Exercise objective
Your answer should hold exactly the lines from the line containing "Task: Click the minus" through the end of the entries that follow.

Records shown
------------------------
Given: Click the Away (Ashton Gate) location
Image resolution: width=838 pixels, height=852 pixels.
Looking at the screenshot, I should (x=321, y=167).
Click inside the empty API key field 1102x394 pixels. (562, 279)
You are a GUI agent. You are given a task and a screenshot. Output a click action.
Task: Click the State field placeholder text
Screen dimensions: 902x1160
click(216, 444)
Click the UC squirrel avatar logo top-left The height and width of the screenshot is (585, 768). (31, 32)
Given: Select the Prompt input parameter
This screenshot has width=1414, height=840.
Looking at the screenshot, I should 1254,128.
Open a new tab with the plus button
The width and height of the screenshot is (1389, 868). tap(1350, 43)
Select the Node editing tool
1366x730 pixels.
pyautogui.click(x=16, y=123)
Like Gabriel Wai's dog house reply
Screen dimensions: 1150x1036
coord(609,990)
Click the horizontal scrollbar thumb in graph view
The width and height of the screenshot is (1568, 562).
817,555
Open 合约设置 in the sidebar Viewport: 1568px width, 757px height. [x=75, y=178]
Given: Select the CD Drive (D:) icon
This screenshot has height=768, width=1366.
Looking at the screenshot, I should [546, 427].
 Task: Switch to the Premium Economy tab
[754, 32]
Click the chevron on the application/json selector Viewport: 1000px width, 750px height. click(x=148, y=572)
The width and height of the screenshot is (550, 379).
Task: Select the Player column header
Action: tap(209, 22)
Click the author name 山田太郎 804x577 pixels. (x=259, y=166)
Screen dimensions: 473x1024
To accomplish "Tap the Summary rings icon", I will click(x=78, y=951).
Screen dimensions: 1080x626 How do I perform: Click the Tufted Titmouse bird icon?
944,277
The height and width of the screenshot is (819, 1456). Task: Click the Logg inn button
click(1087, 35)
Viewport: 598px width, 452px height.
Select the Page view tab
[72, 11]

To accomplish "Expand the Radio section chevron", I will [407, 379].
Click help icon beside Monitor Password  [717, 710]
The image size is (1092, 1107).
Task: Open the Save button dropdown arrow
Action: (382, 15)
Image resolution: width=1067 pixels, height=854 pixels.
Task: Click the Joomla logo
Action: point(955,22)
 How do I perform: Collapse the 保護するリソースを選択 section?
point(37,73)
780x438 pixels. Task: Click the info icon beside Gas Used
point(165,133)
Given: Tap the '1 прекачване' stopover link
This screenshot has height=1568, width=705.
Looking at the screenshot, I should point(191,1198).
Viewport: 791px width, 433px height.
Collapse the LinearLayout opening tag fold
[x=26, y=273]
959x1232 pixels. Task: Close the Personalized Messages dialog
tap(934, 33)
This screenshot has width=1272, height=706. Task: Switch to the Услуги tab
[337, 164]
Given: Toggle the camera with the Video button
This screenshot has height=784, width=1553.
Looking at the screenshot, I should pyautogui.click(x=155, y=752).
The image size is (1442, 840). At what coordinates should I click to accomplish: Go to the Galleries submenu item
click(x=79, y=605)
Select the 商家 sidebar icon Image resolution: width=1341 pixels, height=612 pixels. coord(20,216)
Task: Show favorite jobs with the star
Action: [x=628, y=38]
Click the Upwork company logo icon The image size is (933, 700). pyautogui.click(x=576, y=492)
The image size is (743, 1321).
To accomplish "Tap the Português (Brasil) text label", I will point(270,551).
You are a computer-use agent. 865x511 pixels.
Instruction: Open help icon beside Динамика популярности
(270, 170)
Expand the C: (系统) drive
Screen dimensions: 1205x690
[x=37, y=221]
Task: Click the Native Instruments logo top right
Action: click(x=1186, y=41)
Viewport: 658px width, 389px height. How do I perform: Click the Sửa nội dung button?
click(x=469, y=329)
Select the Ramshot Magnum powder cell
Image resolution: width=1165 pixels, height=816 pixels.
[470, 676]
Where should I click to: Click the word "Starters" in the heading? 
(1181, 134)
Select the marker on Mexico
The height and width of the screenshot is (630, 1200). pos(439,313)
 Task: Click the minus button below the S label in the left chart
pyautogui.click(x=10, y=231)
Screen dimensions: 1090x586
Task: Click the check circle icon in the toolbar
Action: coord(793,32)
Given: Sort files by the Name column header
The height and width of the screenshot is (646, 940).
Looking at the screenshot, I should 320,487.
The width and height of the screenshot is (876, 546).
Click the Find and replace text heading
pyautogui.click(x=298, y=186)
------------------------
Solution to the problem
 Task: Click the minus button below the S label in the left chart
pyautogui.click(x=10, y=231)
Screen dimensions: 1090x586
Task: Click the check circle icon in the toolbar
Action: coord(793,32)
Given: Sort files by the Name column header
The height and width of the screenshot is (646, 940).
Looking at the screenshot, I should 320,487.
The width and height of the screenshot is (876, 546).
Click the Find and replace text heading
pyautogui.click(x=298, y=186)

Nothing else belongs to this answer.